The Moebius function

In number theory, the Moebius function allows us to decompose complicated functions into simpler parts. The definition of this function can be difficult to understand, so we flesh it out one step at a time. We start with the Dirichlet convolution, we look at its properties, and finally we look for inverses of number sequences. One of those inverses is the Moebius function. We understand how it works by looking at a Hasse diagram.

Analytics

6.9 Overall score*
40 Votes
11 Comments
Rank 15

Comments

The animations are very clean and informative. The video explain Morbius Equations really nicely, visually and intuitively.

7.1

Very good concept - what is the background for this non-intuitive equation - and execution - well-paced, helped me absorb just about everything presented without pausing or backing up.

7

I learned something, and understood why some people value that, but I wish there had been a little more in the beginning for me to see the value myself.

4.1

Fun content! The pacing was good, animations were great. I wondered if you would try to graph the moebius function? The motivation was self implied

8.1

motivation 5/10 clarity 8/10 novelty 7/10 memorability 5/10

6

I just came from a video that started at maximum speed and kind of left the viewer in the dust as it rushed off. No attempt at establishing motivation, which made it hard to understand the intention unless/until you managed to catch up.

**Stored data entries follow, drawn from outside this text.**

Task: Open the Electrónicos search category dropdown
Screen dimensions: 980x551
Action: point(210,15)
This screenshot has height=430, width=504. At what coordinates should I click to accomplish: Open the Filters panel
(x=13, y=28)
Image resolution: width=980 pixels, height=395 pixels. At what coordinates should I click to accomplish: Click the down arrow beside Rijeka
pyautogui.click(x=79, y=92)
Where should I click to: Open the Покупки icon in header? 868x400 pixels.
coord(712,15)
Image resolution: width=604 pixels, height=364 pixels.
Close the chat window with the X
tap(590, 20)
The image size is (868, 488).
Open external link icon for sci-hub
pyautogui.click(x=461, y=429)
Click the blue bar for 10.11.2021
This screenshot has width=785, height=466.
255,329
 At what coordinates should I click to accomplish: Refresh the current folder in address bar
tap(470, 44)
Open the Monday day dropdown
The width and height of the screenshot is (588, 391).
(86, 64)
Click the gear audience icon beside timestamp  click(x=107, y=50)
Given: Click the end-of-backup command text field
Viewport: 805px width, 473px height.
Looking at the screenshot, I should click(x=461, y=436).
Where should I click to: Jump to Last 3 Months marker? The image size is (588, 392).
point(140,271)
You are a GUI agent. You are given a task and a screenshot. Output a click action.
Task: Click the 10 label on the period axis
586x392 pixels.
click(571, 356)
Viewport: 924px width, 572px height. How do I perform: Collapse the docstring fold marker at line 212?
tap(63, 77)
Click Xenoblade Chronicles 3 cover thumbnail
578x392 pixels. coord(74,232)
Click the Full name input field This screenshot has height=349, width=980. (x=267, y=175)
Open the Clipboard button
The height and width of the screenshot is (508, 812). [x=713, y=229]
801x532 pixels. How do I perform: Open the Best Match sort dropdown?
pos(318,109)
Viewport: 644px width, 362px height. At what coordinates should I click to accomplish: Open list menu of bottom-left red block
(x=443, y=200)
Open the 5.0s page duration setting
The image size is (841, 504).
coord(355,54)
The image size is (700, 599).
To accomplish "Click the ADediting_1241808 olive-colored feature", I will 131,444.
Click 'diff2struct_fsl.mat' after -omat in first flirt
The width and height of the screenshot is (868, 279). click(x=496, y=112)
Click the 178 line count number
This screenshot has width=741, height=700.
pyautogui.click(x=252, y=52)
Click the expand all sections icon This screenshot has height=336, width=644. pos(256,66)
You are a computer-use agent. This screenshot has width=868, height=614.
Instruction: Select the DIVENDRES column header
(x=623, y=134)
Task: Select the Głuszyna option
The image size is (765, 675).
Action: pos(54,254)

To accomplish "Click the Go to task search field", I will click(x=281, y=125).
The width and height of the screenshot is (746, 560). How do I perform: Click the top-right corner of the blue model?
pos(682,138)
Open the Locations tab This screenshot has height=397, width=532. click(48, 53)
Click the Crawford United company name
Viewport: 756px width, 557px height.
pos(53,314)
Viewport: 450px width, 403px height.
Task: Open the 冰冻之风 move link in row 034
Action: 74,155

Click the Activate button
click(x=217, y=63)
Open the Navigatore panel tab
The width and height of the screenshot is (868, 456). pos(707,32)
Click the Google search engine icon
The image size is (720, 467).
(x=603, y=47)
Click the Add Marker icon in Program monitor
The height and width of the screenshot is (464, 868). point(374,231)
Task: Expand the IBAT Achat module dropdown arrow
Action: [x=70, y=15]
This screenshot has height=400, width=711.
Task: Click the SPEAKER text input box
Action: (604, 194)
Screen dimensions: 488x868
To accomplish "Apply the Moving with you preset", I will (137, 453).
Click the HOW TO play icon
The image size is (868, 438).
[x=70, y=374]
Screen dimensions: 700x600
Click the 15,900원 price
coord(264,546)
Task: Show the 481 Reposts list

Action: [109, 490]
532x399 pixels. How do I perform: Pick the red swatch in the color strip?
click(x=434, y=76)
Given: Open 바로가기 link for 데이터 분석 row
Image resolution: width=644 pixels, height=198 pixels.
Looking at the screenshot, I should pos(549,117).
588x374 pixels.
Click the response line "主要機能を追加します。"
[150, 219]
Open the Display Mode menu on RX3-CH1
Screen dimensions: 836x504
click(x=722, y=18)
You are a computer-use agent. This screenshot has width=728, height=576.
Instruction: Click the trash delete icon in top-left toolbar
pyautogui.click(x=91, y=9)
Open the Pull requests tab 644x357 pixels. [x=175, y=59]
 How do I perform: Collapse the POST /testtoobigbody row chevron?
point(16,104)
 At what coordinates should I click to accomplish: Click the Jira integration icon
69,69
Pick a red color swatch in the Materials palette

Yours is the opposite, and I do agree that what you get in textbooks is a polished final result, with no sign of the long process of thinking that went into it. Having an appreciation that every proof in a book is wearing its Sunday best is a valuable insight.

6.2

Very nice connection on how to derive the Moebius function as well as appropriate examples and visualizations to drive home how to get from one place to another. Given that your goal was to motivate why a function is defined this way, we've also uncovered more structure that is interesting about the functions that can be explored. I think one way to improve this is to ask if the viewers could show that the group does satisfy the group axioms as there are some details left missing.

7.4

I really like that one, discovereing a side of number theory I never studied in my enineering career.

9

This was a very intuitive video! I met the Mobius function in my 3rd year of undergrad mathematics. It was indeed just presented as a function which one could check is an inverse to the sum-over-divisors convolution 1*f. This video put that into a wider context. The Dirichlet convolution was clearly + motivated-ly explained. I hadn't met Hasse diagrams but it clicked soon enough. It was really nice to introduce some group theory too for adding a richer structure to the set of arithmetic functions. I hadn't considered / known that we could consider the convolution action as a group action, with of course inverses existing if f is multiplicative. This was a really great video because the result was very emergent, that is the Mobius function's definition naturally just popped out at the end, rather than synthetically defining it initially and just checking it works. I think I might return to number theory at some point, and this is the motivation :D

9

The pacing is a bit fast for me but otherwise, this is the most polished video I have seen in this contest so far.

8.1

I had seen your video on YT before the voting started. Happy that I got the chance to vote it at the very end. I really liked your work, specially the part explaining the Drichlet series. Keep it up.